“Now see here,” interposed Thorpe suddenly, “you don't even know my name.”
“I know YOU,” replied the boy.
“My name is Harry Thorpe,” pursued the other. “My father was Henry Thorpe, an embezzler.”
“Harry,” replied Wallace soberly, “I am sorry I made you say that. I do not care for your name—except perhaps to put it in the articles of partnership,—and I have no concern with your ancestry. I tell you it is a favor to let me in on this deal. I don't know anything about lumbering, but I've got eyes. I can see that big timber standing up thick and tall, and I know people make profits in the business. It isn't a question of the raw material surely, and you have experience.”
“Not so much as you think,” interposed Thorpe.
“There remains,” went on Wallace without attention to Thorpe's remark, “only the question of—”
“My honesty,” interjected Thorpe grimly.
“No!” cried the boy hotly, “of your letting me in on a good thing!”
Thorpe considered a few moments in silence.
“Wallace,” he said gravely at last, “I honestly do think that whoever goes into this deal with me will make money. Of course there's always chances against it. But I am going to do my best.
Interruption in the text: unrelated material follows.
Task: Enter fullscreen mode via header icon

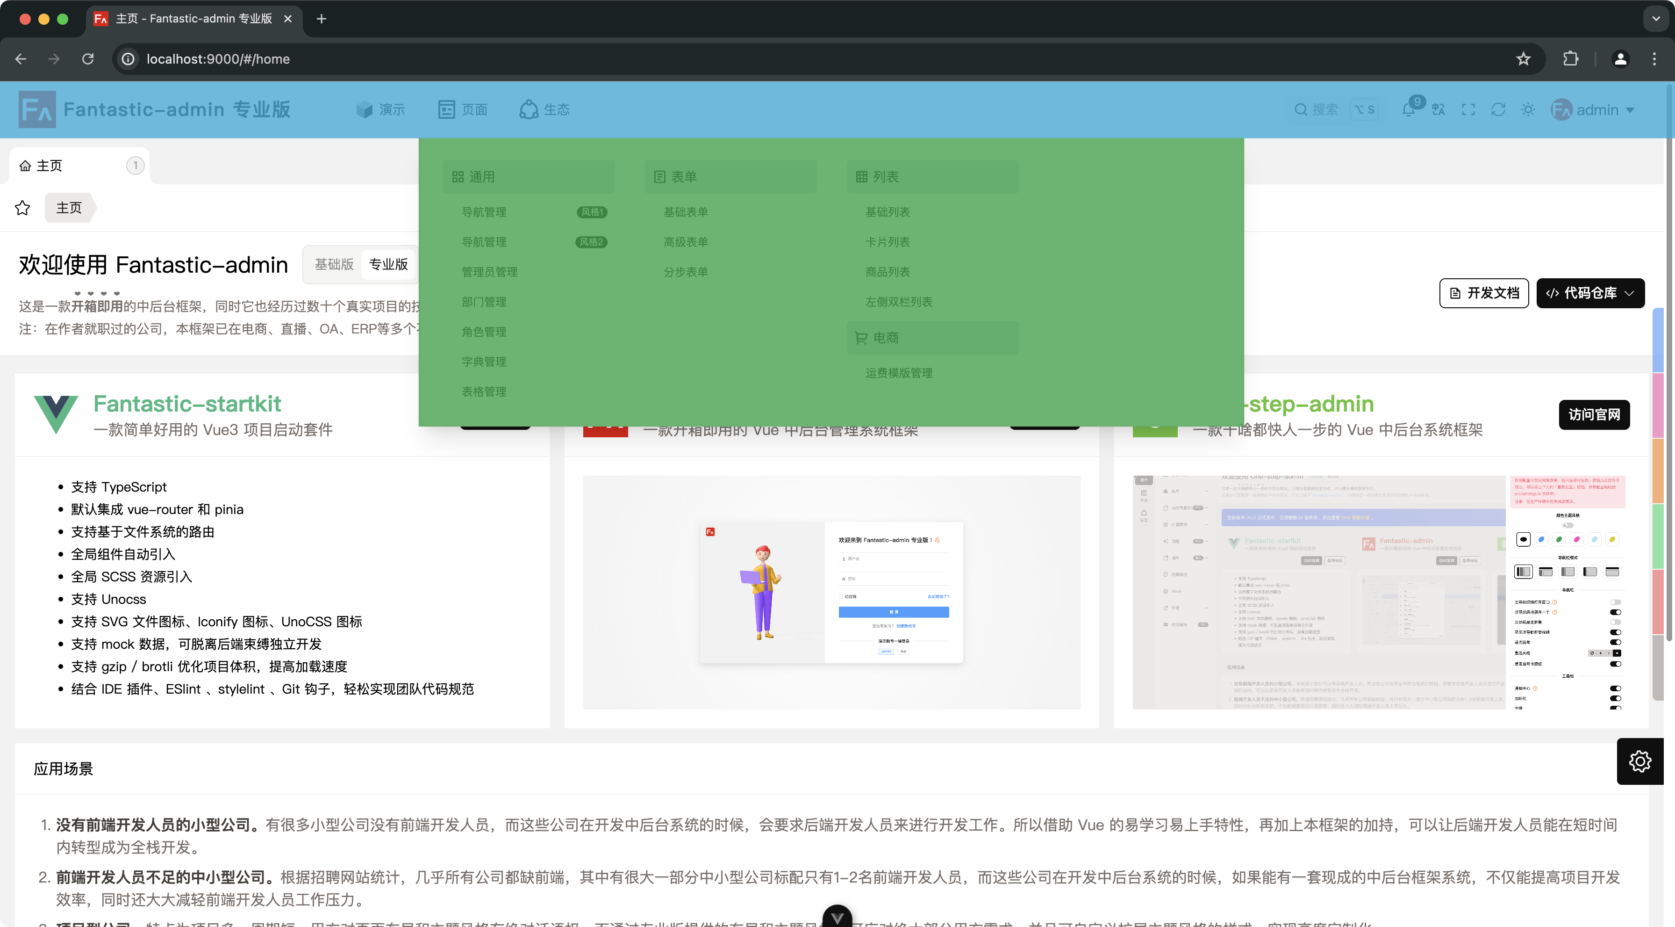Action: (1468, 110)
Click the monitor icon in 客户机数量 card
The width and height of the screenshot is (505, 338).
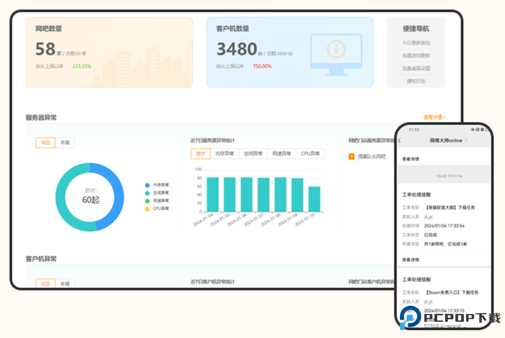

I've seen other men fail at it, and the reason they've failed is because they did not demand success of others and of themselves. That's it; success! When a general commanding troops receives a report on something he's ordered done, he does not trouble himself with excuses;—he merely asks whether or not the thing was accomplished. Difficulties don't count. It is a soldier's duty to perform the impossible. Well, that's the way it ought to be with us. A man has no right to come to me and say, 'I failed because such and such things happened.' Either he should succeed in spite of it all; or he should step up and take his medicine without whining. Well, I'm going to succeed!”